Penn Valley Airport is a public airport in Monroe Township, Snyder County, and is a mile north of Selinsgrove, a borough in Snyder County, Pennsylvania. It is owned by the Penn Valley Airport Authority. The National Plan of Integrated Airport Systems for 2011–2015 categorized it as a general aviation facility.

== Facilities and aircraft==
Penn Valley Airport covers 149 acres (60 ha) at an elevation of 463 feet (141 m). Its one runway, 17/35, is 4,760 by 75 feet (1,451 x 23 m) asphalt.

In the year ending March 7, 2012 the airport had 28,000 aircraft operations, average 76 per day: 87% general aviation, 12% air taxi, and 1% military. 30 aircraft were then based at the airport: 67% single-engine, 13% ultralight, 10% multi-engine, 7% jet, and 3% helicopter.
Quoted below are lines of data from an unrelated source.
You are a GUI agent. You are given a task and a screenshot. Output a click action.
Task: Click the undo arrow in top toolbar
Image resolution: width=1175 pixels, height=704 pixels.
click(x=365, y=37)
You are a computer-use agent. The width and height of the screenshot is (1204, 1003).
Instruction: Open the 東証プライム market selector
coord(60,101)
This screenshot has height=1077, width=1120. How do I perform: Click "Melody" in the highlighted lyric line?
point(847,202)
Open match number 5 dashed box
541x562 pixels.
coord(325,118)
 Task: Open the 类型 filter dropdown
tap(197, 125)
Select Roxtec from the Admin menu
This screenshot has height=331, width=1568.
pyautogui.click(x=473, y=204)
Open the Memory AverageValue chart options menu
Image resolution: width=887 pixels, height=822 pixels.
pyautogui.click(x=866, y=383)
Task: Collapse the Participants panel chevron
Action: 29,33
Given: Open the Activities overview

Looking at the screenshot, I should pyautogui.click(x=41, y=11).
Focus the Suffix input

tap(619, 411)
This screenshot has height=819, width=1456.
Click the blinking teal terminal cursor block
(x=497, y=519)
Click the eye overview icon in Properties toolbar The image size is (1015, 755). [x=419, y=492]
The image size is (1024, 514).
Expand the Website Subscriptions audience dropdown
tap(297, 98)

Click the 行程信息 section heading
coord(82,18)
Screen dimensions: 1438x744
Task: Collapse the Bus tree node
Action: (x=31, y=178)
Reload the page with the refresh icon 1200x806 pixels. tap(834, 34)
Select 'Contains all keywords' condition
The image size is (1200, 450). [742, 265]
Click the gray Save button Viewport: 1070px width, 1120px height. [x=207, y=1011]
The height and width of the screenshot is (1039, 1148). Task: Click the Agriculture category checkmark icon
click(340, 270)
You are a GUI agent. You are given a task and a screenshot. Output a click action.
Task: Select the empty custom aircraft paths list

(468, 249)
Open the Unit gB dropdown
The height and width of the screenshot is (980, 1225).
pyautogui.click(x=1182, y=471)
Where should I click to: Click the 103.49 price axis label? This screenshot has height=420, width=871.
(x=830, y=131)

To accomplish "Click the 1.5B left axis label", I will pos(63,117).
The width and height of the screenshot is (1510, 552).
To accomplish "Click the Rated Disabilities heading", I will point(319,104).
== Accidents and incidents ==

- On August 23, 1987, a Piper PA-23-160 registered N4003P with three on-board crashed on takeoff killing all those aboard. The pilot and owner of the aircraft Karl Kovacs was taking two others on a scenic flight of the Susquehanna Valley. However the aircraft was overweight and in low ceilings and fog, Kovacs struggled to gain altitude and was in a high pitch angle and stalled at approximately 750 feet. The cause was determined to be pilot error and gross overload of the Piper.
- On October 4, 2013, a Piper PA-22 crashed on the runway during an attempted takeoff. Two people were seriously injured, National Transportation Safety Board and the Federal Aviation Administration investigated stating the cause was the "pilots failure to perform pre-flight check elevator trim would have shown the aircraft wasn't airworthy."